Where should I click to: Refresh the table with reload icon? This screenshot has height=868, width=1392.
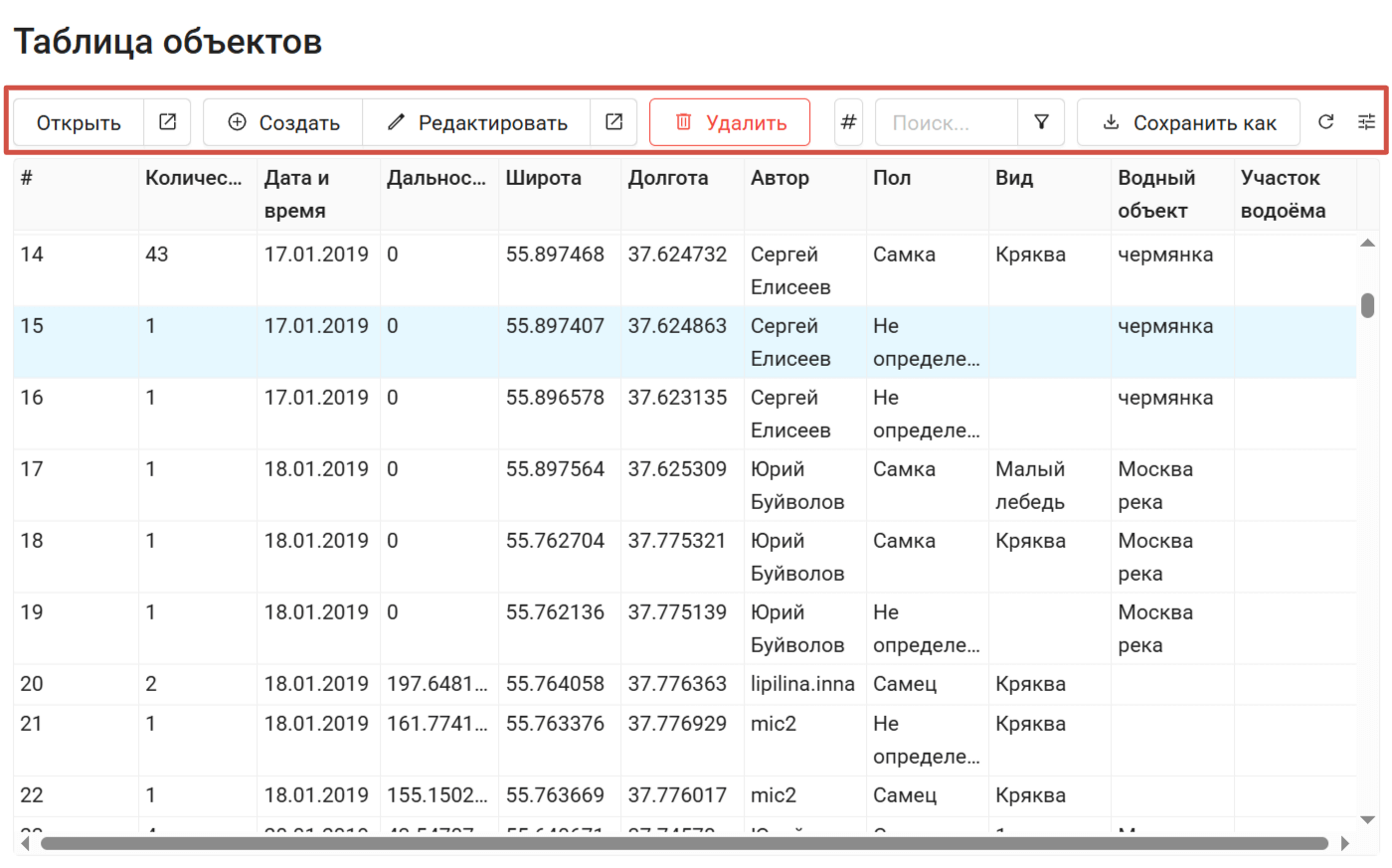click(x=1325, y=122)
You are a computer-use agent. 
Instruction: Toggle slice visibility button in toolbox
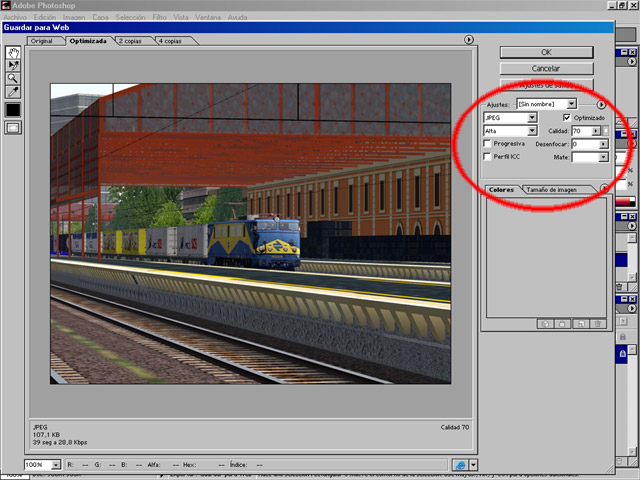pos(14,128)
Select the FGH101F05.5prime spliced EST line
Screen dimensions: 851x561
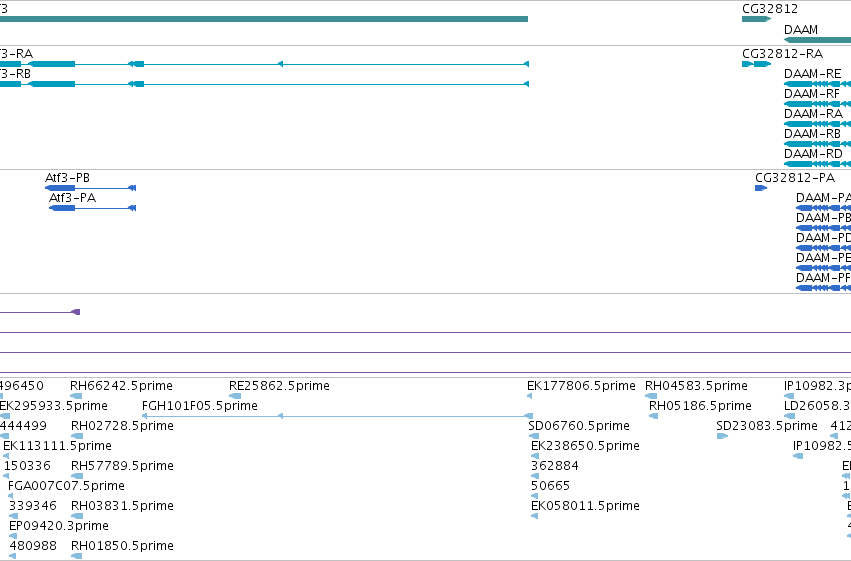335,416
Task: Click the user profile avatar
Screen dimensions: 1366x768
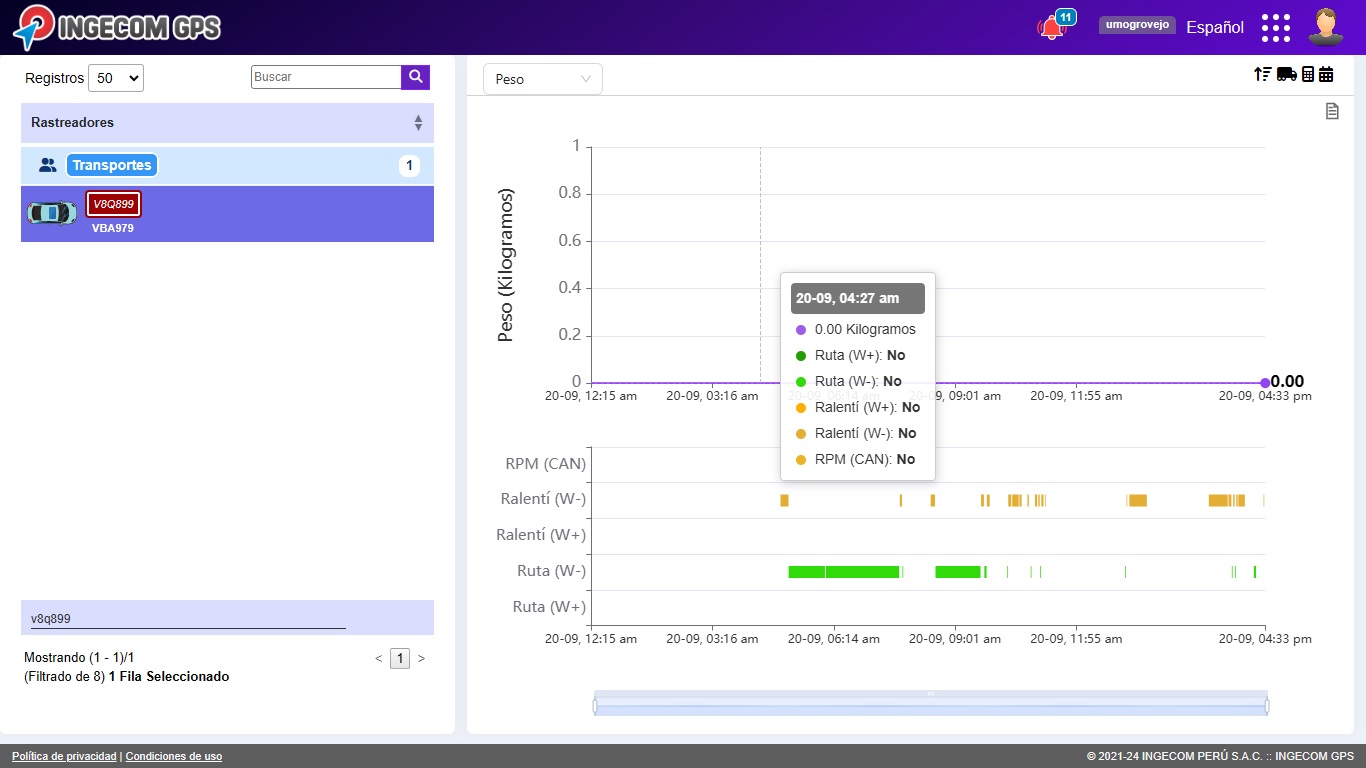Action: (1325, 27)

TASK PROMPT:
What the task needs is the material above repeated exactly, pictures excepted.

RESPONSE BELOW:
Where should I click to: Refresh the table with reload icon? This screenshot has height=868, width=1392.
click(x=1325, y=122)
You are a computer-use agent. 
Instruction: Toggle slice visibility button in toolbox
pos(14,128)
Select the FGH101F05.5prime spliced EST line
Screen dimensions: 851x561
335,416
Task: Click the user profile avatar
Screen dimensions: 1366x768
Action: (1325, 27)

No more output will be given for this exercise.